What do millennials and mathematics have in common? If that sounds like the beginning of a bad joke, that’s because it is – courtesy the government of India. Over the last few days, Indian ministers have come up with novel ways to explain away an economic crisis that the government spent months denying even existed. Now that the numbers simply cannot be ignored, out comes the spin.
Finance Minister Nirmala Sitharaman blamed the “mindset of millennials” as one of the reasons that India’s automotive sector is facing a massive sales slump, the worst in two decades. She claimed that this generation that is now coming into its peak spending years is “preferring not to commit [to] an EMI (equated monthly installment) towards buying automobiles, but would consider taking Ola, Uber and everything else or take the Metro.” Ola and Uber are both ride-sharing services that allow you to conveniently book taxis through a phone app.
If this were actually true it would be positive news. While this may mean short-term pain for car companies and their employees, the longer term effects of a generation that is moving away from car ownership would be full of encouraging outcomes for urban planning, environmental concerns and congestion in cities. Indeed, if this is the reason behind the slump, the government needs to quickly jump in and re-focus its urban planning on mass transit instead of more flyovers.
Yet few people took Sitharaman seriously. This is partly because blaming millennials for killing things has become something of a trope. They have been credited with ruining the prospects of everything from breakfast cereal to honeymoons to bar soap and even the diamond industry.
Moreover, the data does not seem to bear it out. A report from June suggested that the growth in number of trips taken on services like Ola and Uber has also slowed to a halt. And the country’s largest carmaker, Maruti Suzuki said that the ride-sharing apps may not be a strong factor in the slowdown, since car ownership patterns remain the same.
In other words, Sitharaman’s facile millennial explanation seemed to reinforce the impression that the government is unwilling to see the slowdown for what it is: A collapse in demand, because people do not have enough money in their pockets.
But counting how much money you actually have shouldn’t be a bother, per Commerce Minister Piyush Goyal.
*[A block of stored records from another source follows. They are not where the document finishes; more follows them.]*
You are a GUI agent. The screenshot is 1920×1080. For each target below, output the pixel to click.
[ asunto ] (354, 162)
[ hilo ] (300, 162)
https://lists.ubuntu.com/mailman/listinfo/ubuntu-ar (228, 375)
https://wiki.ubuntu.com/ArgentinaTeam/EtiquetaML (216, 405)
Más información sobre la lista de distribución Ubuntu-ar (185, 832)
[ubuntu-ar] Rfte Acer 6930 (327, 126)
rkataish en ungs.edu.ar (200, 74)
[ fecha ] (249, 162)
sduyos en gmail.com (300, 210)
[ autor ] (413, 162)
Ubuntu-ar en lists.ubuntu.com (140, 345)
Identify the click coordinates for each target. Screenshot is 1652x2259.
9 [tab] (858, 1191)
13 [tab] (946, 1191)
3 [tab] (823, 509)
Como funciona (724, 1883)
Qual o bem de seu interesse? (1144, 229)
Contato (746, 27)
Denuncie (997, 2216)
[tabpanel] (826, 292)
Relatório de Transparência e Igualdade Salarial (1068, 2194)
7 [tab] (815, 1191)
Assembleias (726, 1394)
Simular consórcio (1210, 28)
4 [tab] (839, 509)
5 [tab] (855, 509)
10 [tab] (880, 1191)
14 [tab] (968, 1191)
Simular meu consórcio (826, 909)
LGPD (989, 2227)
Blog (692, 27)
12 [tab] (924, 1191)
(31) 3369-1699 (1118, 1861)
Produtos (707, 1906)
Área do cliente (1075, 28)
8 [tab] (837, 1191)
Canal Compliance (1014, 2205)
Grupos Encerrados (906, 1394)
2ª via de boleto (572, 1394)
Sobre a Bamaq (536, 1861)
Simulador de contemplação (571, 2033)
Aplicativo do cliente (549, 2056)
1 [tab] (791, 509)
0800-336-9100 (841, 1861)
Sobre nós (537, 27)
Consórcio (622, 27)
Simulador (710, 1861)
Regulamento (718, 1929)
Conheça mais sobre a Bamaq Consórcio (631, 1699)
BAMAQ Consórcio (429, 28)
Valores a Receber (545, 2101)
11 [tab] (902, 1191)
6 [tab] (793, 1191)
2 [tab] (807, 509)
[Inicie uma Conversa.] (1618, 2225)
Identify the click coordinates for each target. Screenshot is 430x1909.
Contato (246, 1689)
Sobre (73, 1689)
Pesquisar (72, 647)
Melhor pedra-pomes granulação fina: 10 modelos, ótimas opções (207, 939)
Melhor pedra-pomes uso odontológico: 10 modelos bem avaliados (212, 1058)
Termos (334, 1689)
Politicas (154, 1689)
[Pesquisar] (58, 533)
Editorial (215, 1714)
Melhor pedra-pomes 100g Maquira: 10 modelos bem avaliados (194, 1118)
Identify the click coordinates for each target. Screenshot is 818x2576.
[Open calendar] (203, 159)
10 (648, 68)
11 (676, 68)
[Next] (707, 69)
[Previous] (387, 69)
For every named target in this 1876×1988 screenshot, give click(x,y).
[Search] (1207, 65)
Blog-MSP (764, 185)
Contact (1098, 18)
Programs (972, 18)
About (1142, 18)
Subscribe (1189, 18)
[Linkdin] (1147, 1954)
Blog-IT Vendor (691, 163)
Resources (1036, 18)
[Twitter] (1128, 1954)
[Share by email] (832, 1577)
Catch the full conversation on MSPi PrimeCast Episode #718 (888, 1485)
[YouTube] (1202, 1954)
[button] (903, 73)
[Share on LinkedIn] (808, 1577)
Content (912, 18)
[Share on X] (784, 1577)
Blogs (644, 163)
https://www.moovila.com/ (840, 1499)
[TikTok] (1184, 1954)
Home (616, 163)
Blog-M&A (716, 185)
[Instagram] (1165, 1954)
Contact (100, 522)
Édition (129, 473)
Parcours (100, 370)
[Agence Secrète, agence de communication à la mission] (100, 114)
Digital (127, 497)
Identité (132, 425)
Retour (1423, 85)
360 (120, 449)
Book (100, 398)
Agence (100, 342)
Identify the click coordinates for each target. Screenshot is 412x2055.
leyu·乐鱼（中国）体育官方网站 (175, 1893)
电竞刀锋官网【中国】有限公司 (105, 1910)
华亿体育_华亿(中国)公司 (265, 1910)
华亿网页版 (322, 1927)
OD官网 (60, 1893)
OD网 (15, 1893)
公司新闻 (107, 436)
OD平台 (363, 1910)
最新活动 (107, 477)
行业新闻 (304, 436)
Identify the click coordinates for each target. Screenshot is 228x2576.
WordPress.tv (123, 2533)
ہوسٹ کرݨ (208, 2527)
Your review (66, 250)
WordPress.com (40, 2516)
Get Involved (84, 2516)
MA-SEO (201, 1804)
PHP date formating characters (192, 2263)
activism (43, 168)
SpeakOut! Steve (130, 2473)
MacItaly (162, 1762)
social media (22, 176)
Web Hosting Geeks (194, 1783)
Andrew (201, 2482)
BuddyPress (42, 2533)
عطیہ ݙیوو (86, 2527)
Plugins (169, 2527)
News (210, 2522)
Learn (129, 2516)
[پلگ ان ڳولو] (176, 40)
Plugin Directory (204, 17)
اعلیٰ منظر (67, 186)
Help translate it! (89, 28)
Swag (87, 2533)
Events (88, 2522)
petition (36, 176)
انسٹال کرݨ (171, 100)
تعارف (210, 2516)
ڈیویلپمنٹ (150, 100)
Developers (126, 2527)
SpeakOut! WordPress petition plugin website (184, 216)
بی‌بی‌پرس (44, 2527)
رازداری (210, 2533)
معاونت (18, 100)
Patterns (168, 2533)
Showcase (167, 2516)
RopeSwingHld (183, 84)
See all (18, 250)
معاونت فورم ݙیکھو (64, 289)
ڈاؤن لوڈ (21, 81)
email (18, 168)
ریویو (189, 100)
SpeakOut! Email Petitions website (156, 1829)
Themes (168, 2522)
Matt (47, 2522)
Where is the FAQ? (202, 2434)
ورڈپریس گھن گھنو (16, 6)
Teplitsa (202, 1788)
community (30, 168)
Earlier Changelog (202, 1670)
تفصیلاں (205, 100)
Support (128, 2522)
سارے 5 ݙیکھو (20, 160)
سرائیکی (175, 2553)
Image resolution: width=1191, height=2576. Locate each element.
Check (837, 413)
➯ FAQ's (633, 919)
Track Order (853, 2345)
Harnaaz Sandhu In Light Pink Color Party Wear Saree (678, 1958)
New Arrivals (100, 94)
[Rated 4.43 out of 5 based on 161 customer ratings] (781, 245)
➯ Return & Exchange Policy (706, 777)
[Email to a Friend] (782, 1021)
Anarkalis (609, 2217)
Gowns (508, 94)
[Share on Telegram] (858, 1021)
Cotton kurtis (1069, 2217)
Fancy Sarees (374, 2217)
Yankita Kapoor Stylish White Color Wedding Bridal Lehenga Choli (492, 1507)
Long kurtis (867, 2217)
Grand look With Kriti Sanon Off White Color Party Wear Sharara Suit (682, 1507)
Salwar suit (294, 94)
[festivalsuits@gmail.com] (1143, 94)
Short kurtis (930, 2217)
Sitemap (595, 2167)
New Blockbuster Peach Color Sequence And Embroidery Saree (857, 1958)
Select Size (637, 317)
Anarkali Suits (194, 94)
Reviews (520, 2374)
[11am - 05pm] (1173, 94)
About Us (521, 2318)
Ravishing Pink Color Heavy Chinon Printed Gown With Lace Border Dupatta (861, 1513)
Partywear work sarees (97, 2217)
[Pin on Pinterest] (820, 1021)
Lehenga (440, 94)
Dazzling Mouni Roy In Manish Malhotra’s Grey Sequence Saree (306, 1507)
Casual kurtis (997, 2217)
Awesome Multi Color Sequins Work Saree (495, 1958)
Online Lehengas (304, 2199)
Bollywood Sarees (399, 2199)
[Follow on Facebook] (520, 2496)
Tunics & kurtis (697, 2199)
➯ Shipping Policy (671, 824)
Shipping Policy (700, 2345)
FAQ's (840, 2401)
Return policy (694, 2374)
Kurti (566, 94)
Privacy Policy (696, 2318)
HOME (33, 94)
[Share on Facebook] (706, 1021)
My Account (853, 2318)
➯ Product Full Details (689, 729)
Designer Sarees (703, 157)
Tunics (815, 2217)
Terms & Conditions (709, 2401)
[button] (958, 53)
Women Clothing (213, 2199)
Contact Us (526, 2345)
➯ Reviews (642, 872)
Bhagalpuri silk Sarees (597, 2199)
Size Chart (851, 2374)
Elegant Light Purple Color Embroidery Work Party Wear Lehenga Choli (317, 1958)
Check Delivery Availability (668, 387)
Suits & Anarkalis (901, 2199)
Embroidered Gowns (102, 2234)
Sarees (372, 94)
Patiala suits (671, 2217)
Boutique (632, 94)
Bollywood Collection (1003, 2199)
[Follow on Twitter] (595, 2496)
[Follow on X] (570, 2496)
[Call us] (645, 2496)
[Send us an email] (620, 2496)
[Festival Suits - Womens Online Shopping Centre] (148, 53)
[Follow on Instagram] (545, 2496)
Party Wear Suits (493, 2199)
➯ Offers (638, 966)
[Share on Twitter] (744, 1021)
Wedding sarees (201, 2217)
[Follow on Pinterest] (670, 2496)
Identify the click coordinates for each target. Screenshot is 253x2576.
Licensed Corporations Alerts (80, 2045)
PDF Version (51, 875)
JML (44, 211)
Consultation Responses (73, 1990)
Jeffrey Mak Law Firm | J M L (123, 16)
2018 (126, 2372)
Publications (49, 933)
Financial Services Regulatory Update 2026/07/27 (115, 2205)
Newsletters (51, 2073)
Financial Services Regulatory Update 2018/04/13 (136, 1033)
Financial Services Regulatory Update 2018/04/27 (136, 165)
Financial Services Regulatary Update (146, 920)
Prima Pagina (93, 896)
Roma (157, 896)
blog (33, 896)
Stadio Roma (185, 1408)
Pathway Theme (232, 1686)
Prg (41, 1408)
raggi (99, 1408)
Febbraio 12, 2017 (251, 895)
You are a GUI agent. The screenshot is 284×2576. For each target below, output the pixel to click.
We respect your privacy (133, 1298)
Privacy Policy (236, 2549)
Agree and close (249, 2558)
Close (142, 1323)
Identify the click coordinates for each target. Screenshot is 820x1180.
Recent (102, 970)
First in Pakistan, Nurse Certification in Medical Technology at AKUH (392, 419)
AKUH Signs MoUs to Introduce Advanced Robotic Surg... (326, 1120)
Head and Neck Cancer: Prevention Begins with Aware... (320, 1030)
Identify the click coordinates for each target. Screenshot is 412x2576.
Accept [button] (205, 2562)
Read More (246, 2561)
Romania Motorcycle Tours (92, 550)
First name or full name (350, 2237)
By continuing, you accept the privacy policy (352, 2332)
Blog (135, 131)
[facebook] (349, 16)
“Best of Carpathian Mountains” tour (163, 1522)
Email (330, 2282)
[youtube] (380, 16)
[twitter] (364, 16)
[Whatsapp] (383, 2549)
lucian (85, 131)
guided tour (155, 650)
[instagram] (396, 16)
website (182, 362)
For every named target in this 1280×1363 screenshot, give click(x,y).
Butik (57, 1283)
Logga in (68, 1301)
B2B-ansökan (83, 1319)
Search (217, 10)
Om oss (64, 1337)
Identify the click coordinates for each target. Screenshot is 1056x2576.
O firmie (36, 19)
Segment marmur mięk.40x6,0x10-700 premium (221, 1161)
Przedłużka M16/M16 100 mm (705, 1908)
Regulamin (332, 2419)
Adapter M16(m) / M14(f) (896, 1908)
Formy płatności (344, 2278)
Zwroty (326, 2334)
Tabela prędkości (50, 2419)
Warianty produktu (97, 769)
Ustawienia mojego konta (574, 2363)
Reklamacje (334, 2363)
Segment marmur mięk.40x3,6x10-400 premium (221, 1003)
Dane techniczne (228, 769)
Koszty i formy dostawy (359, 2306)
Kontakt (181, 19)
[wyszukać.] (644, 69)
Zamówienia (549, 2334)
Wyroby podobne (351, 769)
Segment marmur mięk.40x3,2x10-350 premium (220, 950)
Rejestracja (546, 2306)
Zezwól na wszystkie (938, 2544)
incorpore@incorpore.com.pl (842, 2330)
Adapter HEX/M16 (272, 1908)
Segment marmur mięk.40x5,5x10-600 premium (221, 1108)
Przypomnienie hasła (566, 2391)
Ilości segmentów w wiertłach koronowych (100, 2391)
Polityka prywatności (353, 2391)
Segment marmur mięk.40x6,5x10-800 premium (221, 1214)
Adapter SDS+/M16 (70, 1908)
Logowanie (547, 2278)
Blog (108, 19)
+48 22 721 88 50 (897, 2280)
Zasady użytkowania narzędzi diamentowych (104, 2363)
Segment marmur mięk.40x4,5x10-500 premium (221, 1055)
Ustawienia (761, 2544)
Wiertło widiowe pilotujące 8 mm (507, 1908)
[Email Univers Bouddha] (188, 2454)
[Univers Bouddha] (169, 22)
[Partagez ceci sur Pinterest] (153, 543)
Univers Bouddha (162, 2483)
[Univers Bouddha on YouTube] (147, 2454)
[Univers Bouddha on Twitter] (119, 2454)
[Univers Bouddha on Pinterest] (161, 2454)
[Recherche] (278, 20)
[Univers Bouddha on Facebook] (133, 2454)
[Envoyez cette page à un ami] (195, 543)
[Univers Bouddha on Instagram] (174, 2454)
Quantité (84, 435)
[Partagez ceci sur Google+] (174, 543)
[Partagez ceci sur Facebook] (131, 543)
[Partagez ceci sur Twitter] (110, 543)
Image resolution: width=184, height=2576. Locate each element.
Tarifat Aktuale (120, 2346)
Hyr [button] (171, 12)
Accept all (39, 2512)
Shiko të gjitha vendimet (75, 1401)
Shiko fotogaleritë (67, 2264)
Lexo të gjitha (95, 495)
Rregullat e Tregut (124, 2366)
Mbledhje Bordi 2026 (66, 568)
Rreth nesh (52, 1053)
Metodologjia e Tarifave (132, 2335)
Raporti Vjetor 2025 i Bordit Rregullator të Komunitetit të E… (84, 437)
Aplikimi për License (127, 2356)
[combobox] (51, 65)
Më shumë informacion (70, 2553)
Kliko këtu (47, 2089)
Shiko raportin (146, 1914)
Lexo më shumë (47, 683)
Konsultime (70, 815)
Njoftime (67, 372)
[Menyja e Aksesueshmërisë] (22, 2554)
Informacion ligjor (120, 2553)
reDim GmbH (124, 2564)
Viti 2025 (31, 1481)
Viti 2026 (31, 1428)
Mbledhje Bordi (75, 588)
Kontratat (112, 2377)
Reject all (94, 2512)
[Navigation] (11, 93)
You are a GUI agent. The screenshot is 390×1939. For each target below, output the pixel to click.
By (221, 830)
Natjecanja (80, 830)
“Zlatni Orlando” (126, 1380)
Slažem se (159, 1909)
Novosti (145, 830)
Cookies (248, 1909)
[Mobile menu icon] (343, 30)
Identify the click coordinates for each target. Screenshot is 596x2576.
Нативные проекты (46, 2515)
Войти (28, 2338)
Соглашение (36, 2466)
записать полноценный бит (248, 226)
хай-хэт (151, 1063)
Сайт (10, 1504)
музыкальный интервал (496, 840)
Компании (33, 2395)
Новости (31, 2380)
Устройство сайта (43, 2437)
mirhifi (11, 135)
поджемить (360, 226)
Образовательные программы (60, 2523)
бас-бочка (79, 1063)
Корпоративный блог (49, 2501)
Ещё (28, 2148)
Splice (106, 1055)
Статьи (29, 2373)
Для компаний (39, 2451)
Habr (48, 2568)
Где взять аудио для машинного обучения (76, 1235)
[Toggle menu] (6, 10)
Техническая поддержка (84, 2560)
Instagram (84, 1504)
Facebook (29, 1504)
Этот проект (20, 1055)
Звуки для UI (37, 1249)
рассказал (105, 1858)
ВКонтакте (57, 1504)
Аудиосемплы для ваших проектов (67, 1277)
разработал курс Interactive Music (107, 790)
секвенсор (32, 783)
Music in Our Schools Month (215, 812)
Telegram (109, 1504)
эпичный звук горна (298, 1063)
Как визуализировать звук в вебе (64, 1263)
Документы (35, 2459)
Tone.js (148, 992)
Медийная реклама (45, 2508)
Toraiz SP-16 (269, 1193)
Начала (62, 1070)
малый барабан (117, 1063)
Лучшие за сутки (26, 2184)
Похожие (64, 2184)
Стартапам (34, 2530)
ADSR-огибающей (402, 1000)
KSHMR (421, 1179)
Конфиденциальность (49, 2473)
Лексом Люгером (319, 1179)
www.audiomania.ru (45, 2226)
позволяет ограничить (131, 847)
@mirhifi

On Thursday, Goyal dismissed growth-rate calculations saying that sort of maths never helped anyone. His exact statement was “if you’re looking at a $5-trillion economy, the country will have to grow at 12%, today it’s growing at 6-7%... don’t get into those maths. Those maths never helped Einstein discover gravity.”
He actually had two more attempts at this and in both cases, Goyal quite comically continued to reiterate that Albert Einstein (and not Isaac Newton) discovered gravity. But the more problematic part of his statement was the dismissal of calculations and maths. In one of his clarifications, Goyal claimed his point was that businesses need to have an open mind and the ability to think big, ignoring the pesky task of dealing with mathematics and calculations.
This might explain a lot about the current government: Everything from demonetisation to Gross Domestic Product numbers to flawed Budget documents make much more sense if you simply realise that Prime Minister Narendra Modi’s team approaches these things with “an open mind and ability to think big” without getting into the maths.
Unfortunately, the wider populace – which lives in the real economy, unfairly encumbered by the effects of mathematics and gravity – does not have such privileges. For most people it is easy to see that the slowdown is here and unlikely to go away anytime soon, especially if the government’s response to it comes down to blaming millennials and maths.